- Directed by: William C. McGann
- Written by: Irving Asher Roland Pertwee
- Produced by: Irving Asher
- Starring: Isobel Elsom Ivor Barnard D. A. Clarke-Smith
- Cinematography: Willard Van Enger Cyril J. Knowles
- Edited by: John Rawlins
- Music by: Billy Gerhardi
- Production company: Warner Bros. Pictures
- Distributed by: Warner Bros. Pictures
- Release date: 29 September 1932;
- Running time: 64 minutes
- Country: United Kingdom
- Language: English

= Illegal (1932 film) =

1932 film

Illegal is a 1932 British crime drama film directed by William C. McGann and starring Isobel Elsom, Ivor Barnard and D. A. Clarke-Smith. It was written by Irving Asher and Roland Pertwee.

==Synopsis==
After her second husband drinks and gambles all her money away, a woman leaves him and decides to set up an out-of-hours drinking and gambling club in order to send her daughters to elite schools.

==Cast==
- Isobel Elsom as Mrs. Evelyn Dean
- Ivor Barnard as Albert
- D. A. Clarke-Smith as Franklyn Dean
- Margot Grahame as Dorothy Turner
- Moira Lynd as Ann Turner
- Edgar Norfolk as Lord Alan Sevington
- Wally Patch as Bookie
- Margaret Damer as Headmistress

== Production ==
The film was made as a quota quickie at Teddington Studios by the British branch of Warner Brothers.

== Reception ==
Kine Weekly wrote: "There is quite a good theme of a mother's sacrifices for her daughter. The plot is rather slight and slow in development, but it contains popular elements which, together with the stars, should make a good appeal to the masses. ... William McGann has hardly made the most of the situations of the story. It is inclined to be cramped and jerky in continuity. This is accentuated by the singing of four songs, which incline to hold up the action, although they are well enough sung in themselves. He has staged, however, an effective raid, and gets some poignant moments."

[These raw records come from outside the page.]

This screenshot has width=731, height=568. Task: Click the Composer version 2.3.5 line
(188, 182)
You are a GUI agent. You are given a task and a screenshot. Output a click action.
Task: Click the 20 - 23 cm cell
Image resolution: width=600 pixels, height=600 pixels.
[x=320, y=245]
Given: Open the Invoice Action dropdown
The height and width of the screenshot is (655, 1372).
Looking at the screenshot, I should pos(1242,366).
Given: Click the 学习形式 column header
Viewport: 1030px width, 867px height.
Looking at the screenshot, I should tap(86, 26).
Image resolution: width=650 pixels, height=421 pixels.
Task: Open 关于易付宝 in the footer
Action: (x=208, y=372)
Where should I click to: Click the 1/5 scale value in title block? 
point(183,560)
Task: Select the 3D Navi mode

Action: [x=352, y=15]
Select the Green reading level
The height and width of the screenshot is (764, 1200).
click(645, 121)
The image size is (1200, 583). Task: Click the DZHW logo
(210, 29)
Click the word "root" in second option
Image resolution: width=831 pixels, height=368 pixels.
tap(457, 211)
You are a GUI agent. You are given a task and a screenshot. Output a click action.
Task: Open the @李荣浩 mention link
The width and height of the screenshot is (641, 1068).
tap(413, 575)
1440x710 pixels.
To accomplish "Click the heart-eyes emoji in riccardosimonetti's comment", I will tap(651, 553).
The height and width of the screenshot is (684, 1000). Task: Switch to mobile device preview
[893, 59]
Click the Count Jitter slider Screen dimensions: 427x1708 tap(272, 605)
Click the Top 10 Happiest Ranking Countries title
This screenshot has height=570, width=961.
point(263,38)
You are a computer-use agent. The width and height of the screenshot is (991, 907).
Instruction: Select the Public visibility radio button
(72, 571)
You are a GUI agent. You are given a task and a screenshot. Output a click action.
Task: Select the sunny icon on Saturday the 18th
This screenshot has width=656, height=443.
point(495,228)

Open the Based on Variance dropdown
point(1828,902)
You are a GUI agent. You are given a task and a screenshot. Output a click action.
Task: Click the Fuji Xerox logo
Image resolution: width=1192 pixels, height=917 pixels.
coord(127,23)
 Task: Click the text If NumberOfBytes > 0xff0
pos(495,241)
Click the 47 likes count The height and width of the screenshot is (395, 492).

Picturegoer wrote: "Although there is quite a good theme here of a mother who makes every sacrifice for her daughters after she has nearly been ruined by her drunken husband, it is rather spoiled by the slow development and the cramped and jerky continuity. Isobel Elsom, as the mother who runs a cabaret and is sent to jail when it is raided, while not very varied in expression, does manage to express the necessary motherlove note. Margot Grahame sings four songs which are good enough in themselves, but are apt to hold up the action. The best acting comes from D.A. Clark-Smith as the drunken husband and Ivor Barnard as a Cockney waiter, whose loyalty to the mother affords a human, sentimental touch. The best bit of production is the effective raid, and London exteriors provide a good and authentic atmosphere."

In British Sound Films: The Studio Years 1928–1959 David Quinlan rated the film as "mediocre", writing: "aggressively glum melodrama."

==Bibliography==
- Chibnall, Steve. Quota Quickies: The Birth of the British 'B' Film. British Film Institute, 2007.
- Low, Rachael. Filmmaking in 1930s Britain. George Allen & Unwin, 1985.
- Wood, Linda. British Films, 1927–1939. British Film Institute, 1986.